Integrated Pest Management (IPM) and Biodiversity
Monoculture and repeated cropping patterns can encourage pest outbreaks. IPM or maize in India emphasises resistant varieties, timely sowing, biological controls, pheromone traps, cultural practices and targeted pesticide use only when necessary. Promoting landscape-level biodiversity – field margins, hedgerows, and intercropping – supports natural enemies and helps keep pest populations in check.
Post-harvest Management and Value Chains
Reducing post-harvest losses for maize through better drying, storage and local processing increases effective supply and improves farmer incomes, making sustainable practices more attractive. Strengthening Farmer Producer Organisations (FPOs) and local value chains helps smallholders access inputs, credit and markets, and can enable scale-up of practices like residue management and mechanised planting that have upfront costs.

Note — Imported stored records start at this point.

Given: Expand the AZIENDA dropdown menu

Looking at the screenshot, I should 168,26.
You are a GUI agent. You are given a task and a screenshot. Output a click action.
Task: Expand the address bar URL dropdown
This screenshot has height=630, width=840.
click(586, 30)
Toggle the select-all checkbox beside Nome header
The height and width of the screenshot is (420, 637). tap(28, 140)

Climate Resilience and Mitigation
Sustainable maize systems in India can contribute to climate adaptation by improving soil moisture retention and resisting drought. Practices such as reduced tillage, cover cropping and residue retention also sequester carbon over time. Encouraging climate-resilient maize varieties and aligning planting windows with changing rainfall patterns will be important as climate variability increases.

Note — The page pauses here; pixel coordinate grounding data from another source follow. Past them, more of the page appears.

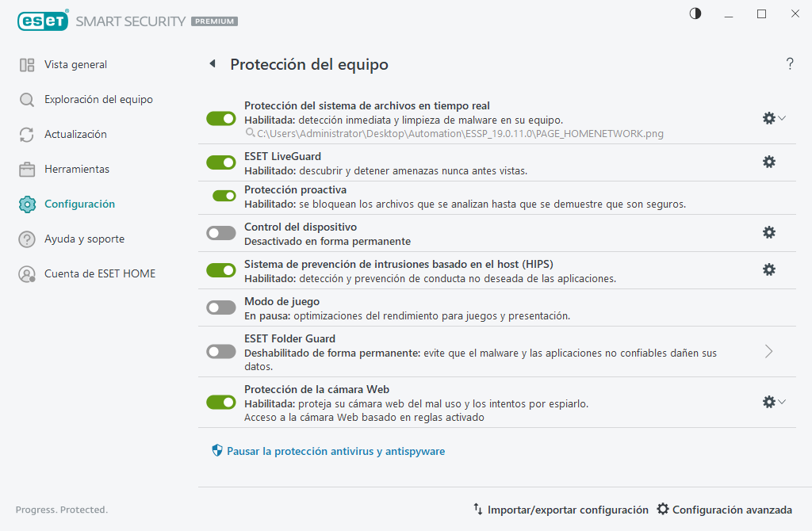Open Exploración del equipo from the sidebar

[x=87, y=99]
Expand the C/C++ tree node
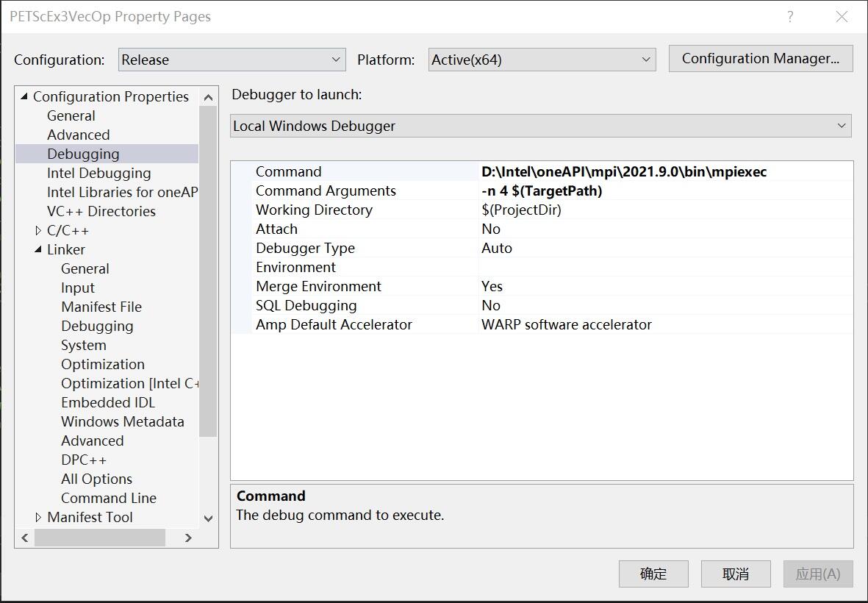The image size is (868, 603). [38, 230]
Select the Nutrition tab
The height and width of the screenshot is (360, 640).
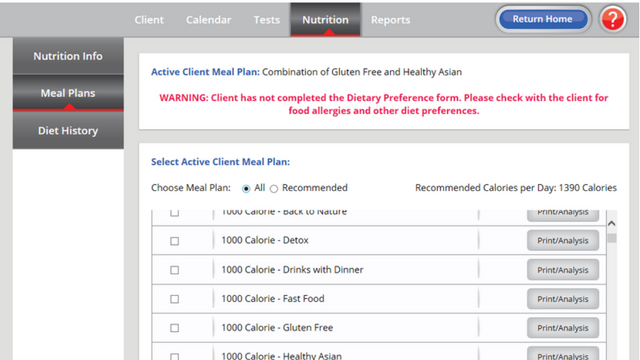tap(325, 20)
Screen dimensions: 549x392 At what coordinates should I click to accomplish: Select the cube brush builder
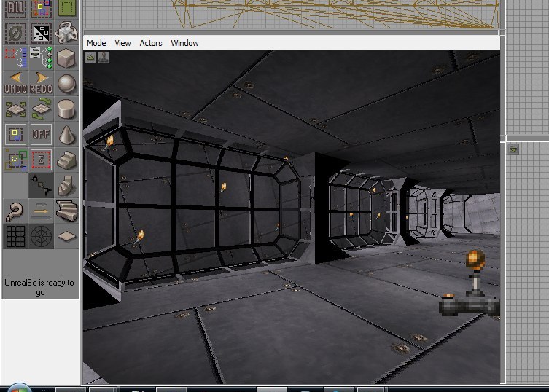click(x=66, y=57)
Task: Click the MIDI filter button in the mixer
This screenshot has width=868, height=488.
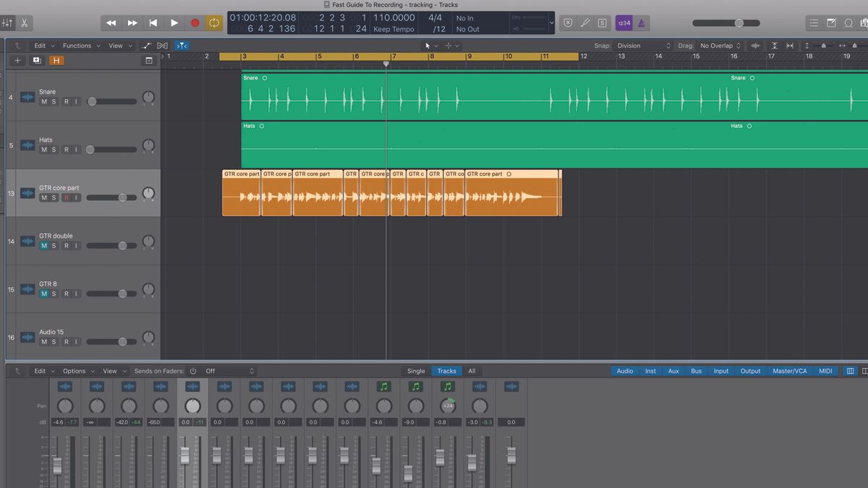Action: pos(825,371)
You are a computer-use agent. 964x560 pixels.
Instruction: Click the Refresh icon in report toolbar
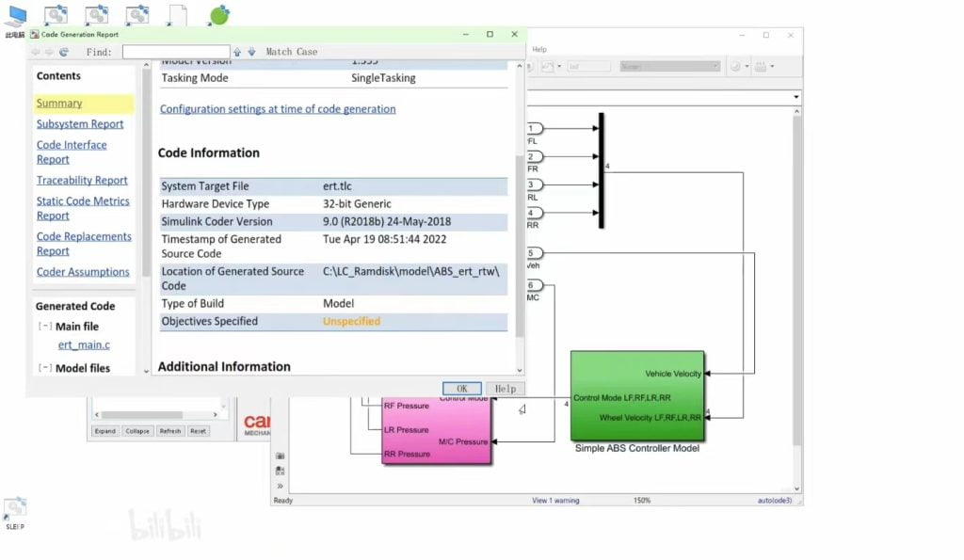(x=64, y=52)
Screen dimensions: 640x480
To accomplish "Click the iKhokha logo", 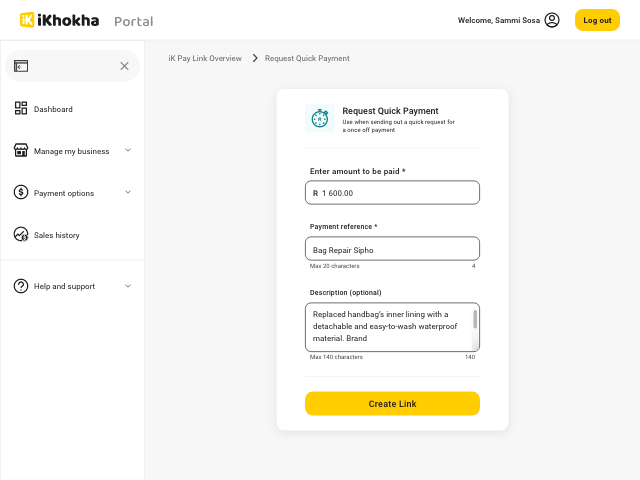I will (x=60, y=20).
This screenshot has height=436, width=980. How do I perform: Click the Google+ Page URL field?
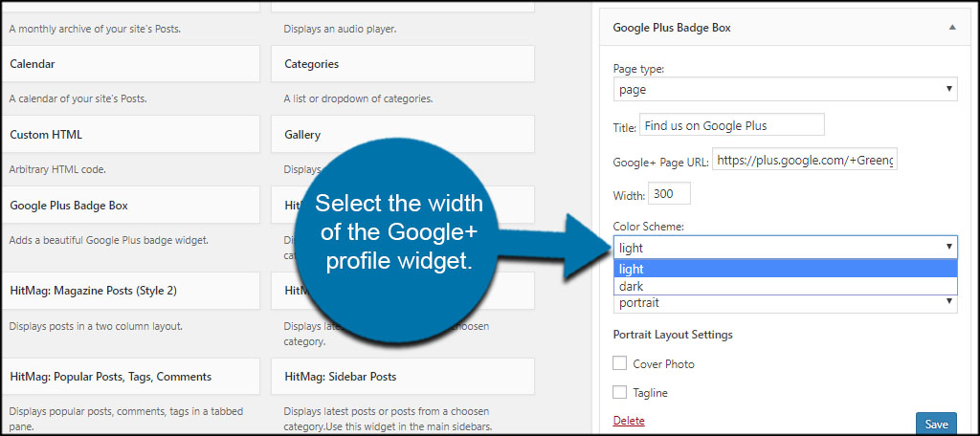click(804, 160)
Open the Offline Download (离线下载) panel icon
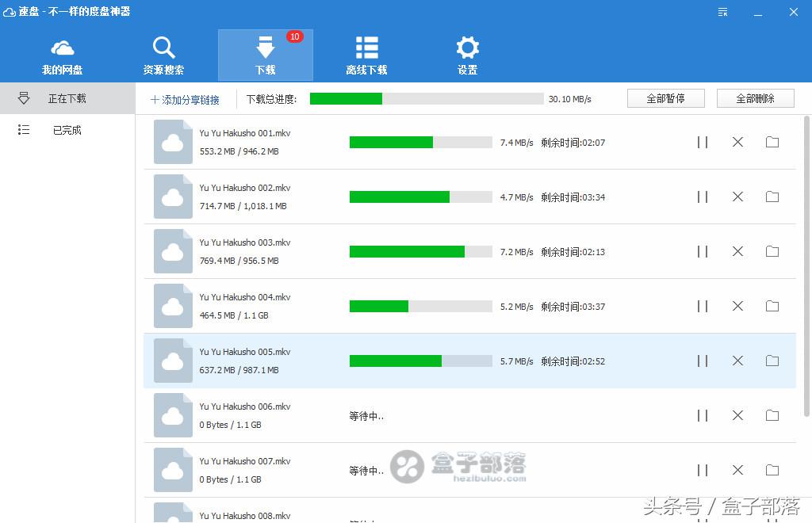This screenshot has width=812, height=523. pos(366,48)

Maize requires less water, whilst giving a good return to the farmer, so by growing maize after paddy, results in a) crop rotation b) water conservation and c) reduces excess production of one crop (in this case paddy).

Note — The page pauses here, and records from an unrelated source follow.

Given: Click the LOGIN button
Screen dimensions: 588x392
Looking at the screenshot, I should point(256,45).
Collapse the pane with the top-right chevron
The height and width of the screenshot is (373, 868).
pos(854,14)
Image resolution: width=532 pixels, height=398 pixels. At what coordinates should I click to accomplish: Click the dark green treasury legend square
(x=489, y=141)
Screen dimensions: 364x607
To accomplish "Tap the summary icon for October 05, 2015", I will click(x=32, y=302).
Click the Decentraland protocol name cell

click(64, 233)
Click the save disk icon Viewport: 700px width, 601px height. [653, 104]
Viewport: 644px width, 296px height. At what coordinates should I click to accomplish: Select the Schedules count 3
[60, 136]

Barriers and Enabling Measures
Challenges in India include land fragmentation, limited mechanisation tailored to small farms, access to capital for conservation practices, knowledge gaps, and market incentives that often favour short-term yield increases over long-term sustainability. Addressing these requires extension services focused on farmer-to-farmer learning, subsidies and credit for sustainable equipment and inputs, supportive policy signals, and private-sector and civil-society engagement in building local supply chains and training.
Corn can be an effective lever for promoting sustainable farming practices in India when embedded within diversified rotations, conservation agriculture, efficient nutrient and water management, IPM and strengthened value chains. The crop itself is not a silver bullet; sustainability depends on how maize is grown, integrated into farm systems, and supported by institutions and markets. With targeted interventions and farmer-centric approaches, maize cultivation can transition from a high-input risk to a component of resilient, sustainable agriculture in the Indian context.
Disclaimer: The views and opinions expressed in this article are those of the author and do not necessarily reflect the official policy or position of Krishi Jagran.